A worker is being raised in a bucket lift at a constant speed of 3 ft/s. When the worker's arms are 10 ft off the ground, her coworker throws a measuring tape toward her. The measuring tape is thrown from a height of 6 ft with an initial vertical velocity of 15 ft/s. Projectile motion formula: h = -16t2 + vt + h0 t = time, in seconds, since the measuring tape was thrown h = height, in feet, above the ground Which system models this situation? h = 3t+10 and h = -16t2+15t+6 10t+3 and h = -16t2+6t+15 -16t2+3t + 10 and h =-16t2+15t+6 -16t2+10t + 3 and h = -16t2+6t+15

Answer 1

H=3t+10 and h=-16t+15t+6

They will never be at the same height at the same time

Answer 2

Answer:

The option 1 is correct.

Step-by-step explanation:

It is given that the worker is being raised in a bucket lift at a constant speed of 3 ft/s.
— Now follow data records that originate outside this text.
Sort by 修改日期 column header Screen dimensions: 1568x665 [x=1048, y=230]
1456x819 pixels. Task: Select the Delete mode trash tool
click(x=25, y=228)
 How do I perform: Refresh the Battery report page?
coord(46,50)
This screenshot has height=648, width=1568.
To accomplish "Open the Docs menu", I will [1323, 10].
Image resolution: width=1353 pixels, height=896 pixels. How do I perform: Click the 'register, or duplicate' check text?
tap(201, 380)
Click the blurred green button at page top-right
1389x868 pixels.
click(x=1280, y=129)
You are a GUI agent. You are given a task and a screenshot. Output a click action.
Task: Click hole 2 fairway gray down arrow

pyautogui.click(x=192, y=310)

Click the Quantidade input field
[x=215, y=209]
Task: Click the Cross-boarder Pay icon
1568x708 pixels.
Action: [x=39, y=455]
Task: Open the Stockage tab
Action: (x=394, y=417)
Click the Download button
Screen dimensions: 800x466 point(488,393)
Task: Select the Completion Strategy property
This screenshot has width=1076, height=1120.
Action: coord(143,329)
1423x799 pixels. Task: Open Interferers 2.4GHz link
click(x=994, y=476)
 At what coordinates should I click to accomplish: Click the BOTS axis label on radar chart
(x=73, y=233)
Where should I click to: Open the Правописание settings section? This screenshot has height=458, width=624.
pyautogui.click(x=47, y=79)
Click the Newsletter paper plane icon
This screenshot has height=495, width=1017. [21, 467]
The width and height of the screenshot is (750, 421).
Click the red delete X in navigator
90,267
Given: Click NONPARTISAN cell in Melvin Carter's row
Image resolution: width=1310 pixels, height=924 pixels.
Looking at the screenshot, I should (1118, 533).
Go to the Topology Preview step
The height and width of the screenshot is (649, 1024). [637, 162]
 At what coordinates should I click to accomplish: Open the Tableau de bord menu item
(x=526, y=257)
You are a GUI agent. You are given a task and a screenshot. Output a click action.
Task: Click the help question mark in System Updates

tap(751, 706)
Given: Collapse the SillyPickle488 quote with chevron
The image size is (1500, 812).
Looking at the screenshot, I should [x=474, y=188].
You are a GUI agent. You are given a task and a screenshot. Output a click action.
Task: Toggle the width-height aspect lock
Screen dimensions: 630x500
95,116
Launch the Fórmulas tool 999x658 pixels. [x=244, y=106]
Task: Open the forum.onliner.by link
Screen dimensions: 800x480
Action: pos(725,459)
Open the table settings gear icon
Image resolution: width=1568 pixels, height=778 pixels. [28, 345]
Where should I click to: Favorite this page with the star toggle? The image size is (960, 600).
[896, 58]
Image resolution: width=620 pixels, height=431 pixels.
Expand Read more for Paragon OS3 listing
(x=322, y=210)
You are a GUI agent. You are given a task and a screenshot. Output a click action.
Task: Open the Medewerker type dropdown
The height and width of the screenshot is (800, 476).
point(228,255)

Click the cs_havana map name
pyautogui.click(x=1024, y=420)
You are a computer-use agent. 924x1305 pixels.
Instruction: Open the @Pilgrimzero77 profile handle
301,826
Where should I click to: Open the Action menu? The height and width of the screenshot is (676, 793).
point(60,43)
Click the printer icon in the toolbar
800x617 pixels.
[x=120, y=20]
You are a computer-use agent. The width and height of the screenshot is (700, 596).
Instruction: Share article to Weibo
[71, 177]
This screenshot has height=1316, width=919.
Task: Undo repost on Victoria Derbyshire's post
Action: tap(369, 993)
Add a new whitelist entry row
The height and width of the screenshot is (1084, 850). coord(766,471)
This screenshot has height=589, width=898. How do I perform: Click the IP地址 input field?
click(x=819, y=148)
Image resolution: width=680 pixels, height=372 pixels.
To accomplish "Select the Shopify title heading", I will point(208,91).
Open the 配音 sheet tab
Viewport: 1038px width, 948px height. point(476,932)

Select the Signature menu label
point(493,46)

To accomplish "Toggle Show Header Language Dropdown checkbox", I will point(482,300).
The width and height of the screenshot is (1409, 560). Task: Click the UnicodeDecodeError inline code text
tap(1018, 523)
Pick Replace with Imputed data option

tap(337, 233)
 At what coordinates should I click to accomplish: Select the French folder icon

When the worker's arms are 10 ft off the ground, her coworker throws a measuring tape toward her.

$h=a+bt$

Where a is initial height from the ground and b is rate of change in the height of workers hand from the ground.

$h=10+3t$

The measuring tape is thrown from a height of 6 ft with an initial vertical velocity of 15 ft/s. Projectile motion formula,

$h=-16t^2+vt+h_0$  ..... (1)

Where v is the velocity and $h_0$ is the initial height. The height of measuring tape is defined by the equation.

$h=-16t^2+15t+6$       .... (2)

Therefore the system of equation contains equation (1) and (2).

From the figure we can say that the height is not same for any value of t because the graph does not intersect each other. So we can say that the worker is not able to catch the measuring tape.